TSK “yüzü Batı’ya dönük, Batı güvenlik sisteminin bir parçası olan” bir ordu mu, yoksa “daha bağlantısız hatta yüzü Doğu’ya dönük Avrasyacı” bir ordu mu olmalıdır?
Bu bağlamda TSK için NATO “pranga” mıdır, yoksa “çapa” mı?
Ve bunun gibi birkaç soru daha...
Tüm bu sorulara göre “Nasıl bir orduya ihtiyacımız var?” sorusuna sağlam, gerçekçi bir model oluşturulur ve yeni sistem buna göre kurulur.
Yoksa...
ABD’de şöyle, Almanya’da böyle, İngiltere’de şöyle şöyle diye bakıp oradan buradan toplamayla olmamalı.
Bir de TSK’nın tarihi, ortak değerleri, ruhu vardır.
Son yıllarda cemaat ve diğer sızmalarla gelir geçer insan kaynakları virüslenmişse bile yüzlerce yıllık Osmanlı ve Atatürk’ün kurucusu olduğu Cumhuriyet’in gurur veren tarihi, ruhu, ortak değerleri yok edilemez.

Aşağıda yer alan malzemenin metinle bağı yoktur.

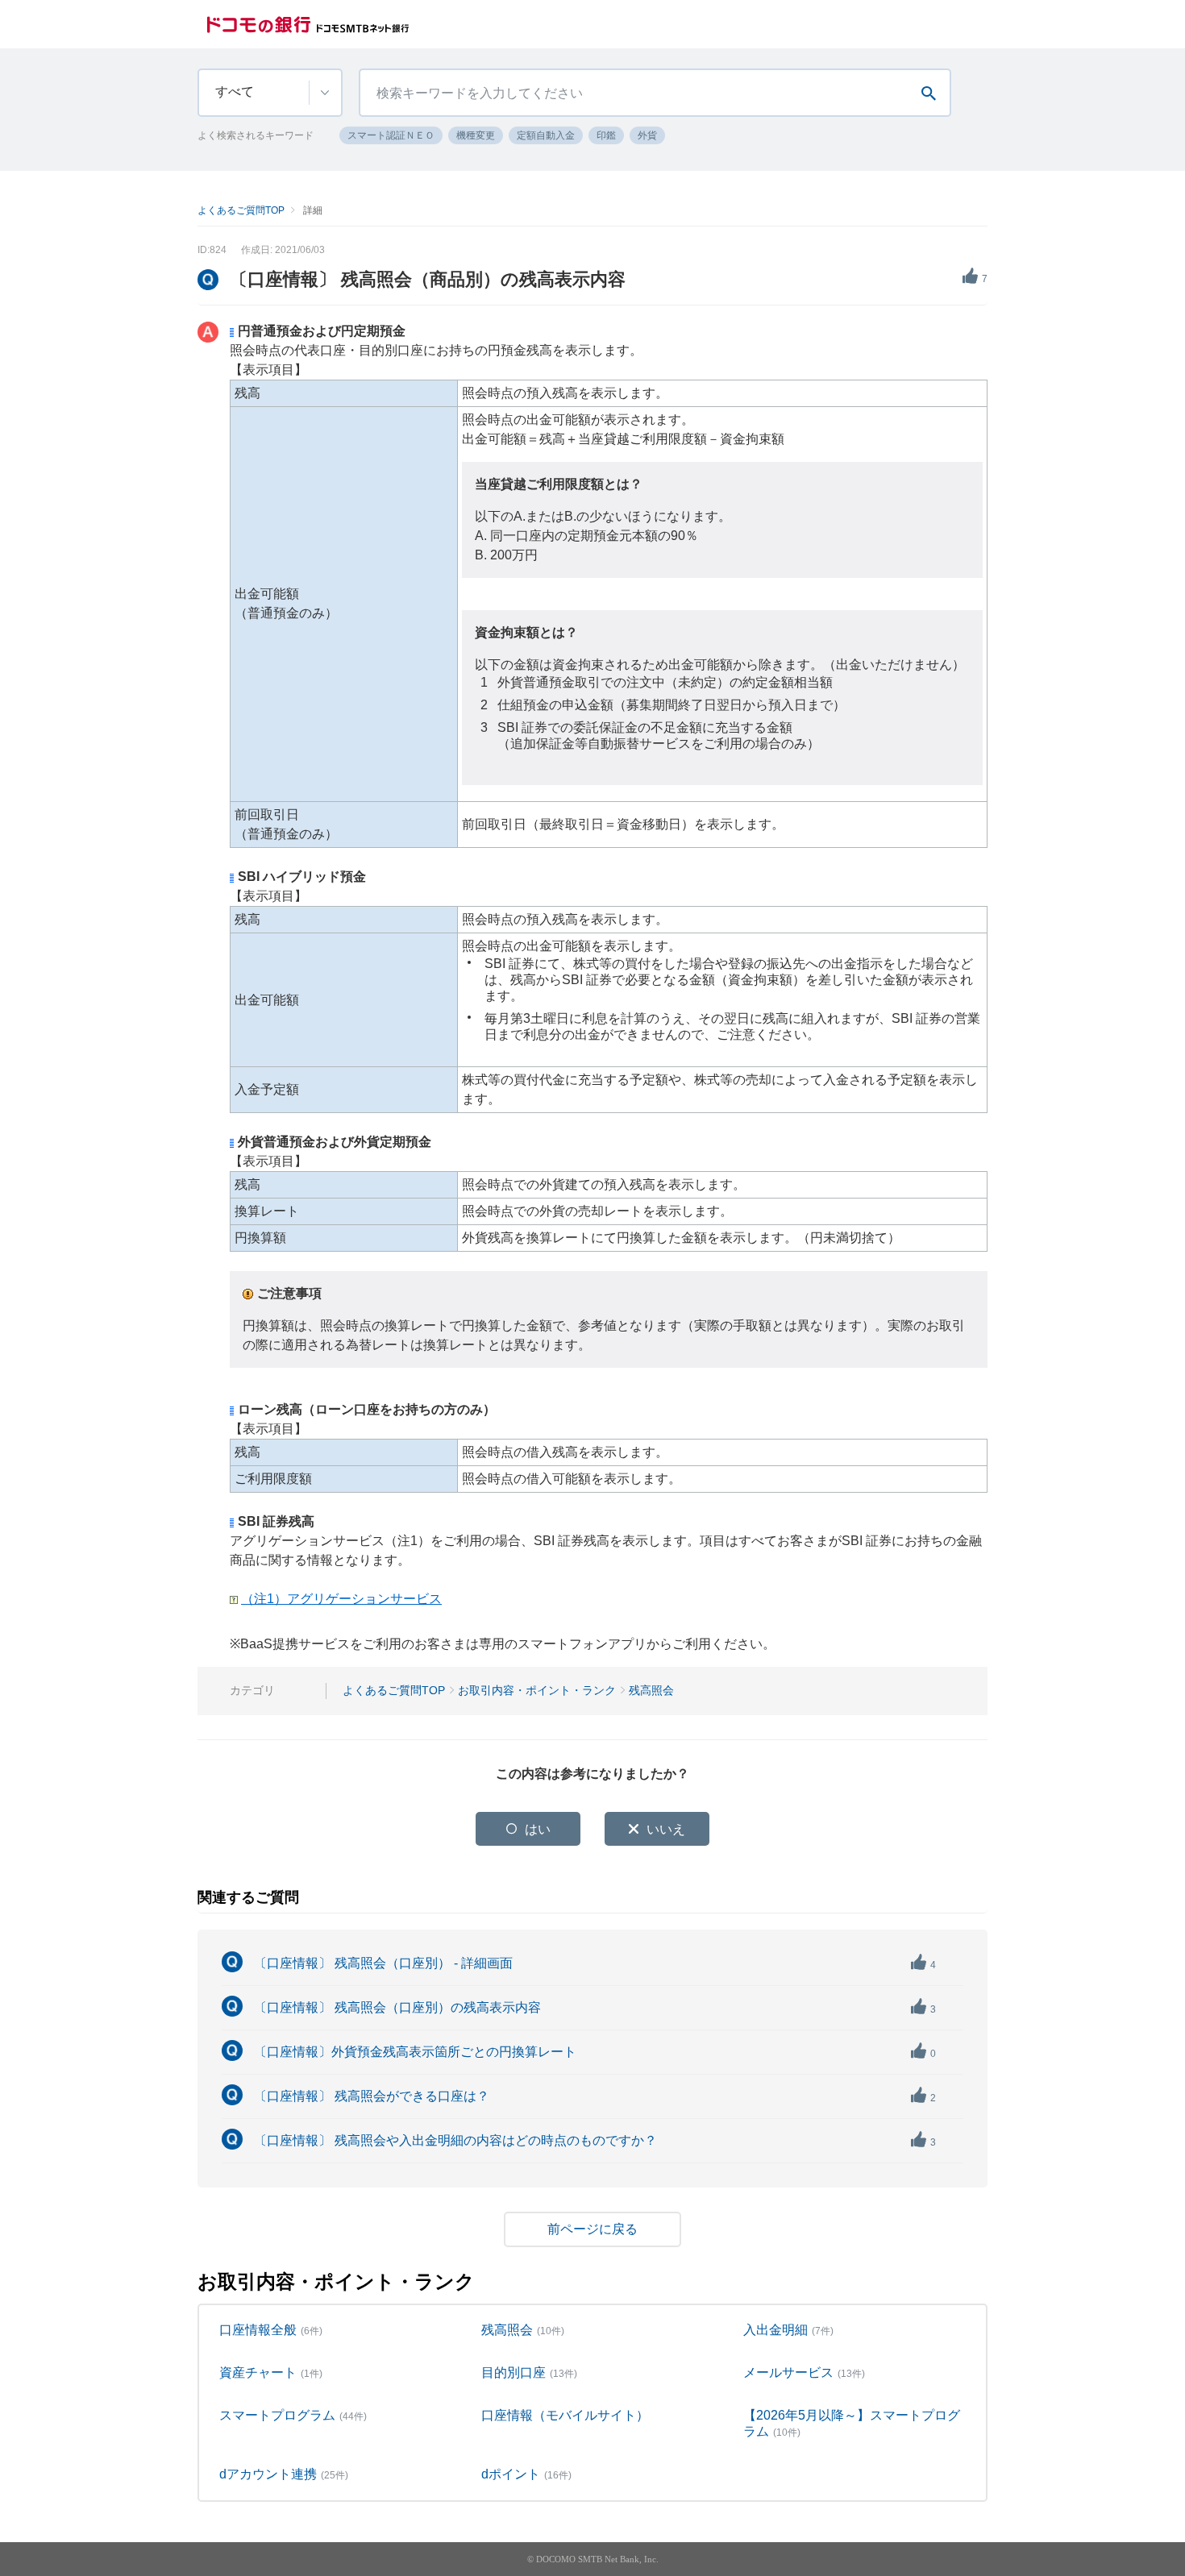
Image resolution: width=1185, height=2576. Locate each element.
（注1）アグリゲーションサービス (341, 1599)
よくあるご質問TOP (241, 210)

“Yeniden yapılanma” sürecinde en önemli ve ağırlıklı özellik olarak dikkate alınmalıdır.
Cephede komutanın Mehmetçiğe, “Size ölmenizi emrediyorum” 3 kelimesinin içi ancak bu moral değerlerle dolabilir.
.....................
Yukarıdaki satırlar eski bir subay olan, Türkiye’deki “TSK’nın yeniden yapılandırılması” konusunda doktorası bulunan, ABD’nin askeri eğitim kurumlarında da bulunmuş değerli öğretim üyesi Metin Gürcan’ın satırlarından da yararlanarak yazılmıştır. (Gürcan T24 internet gazetesinde de yazıyor.)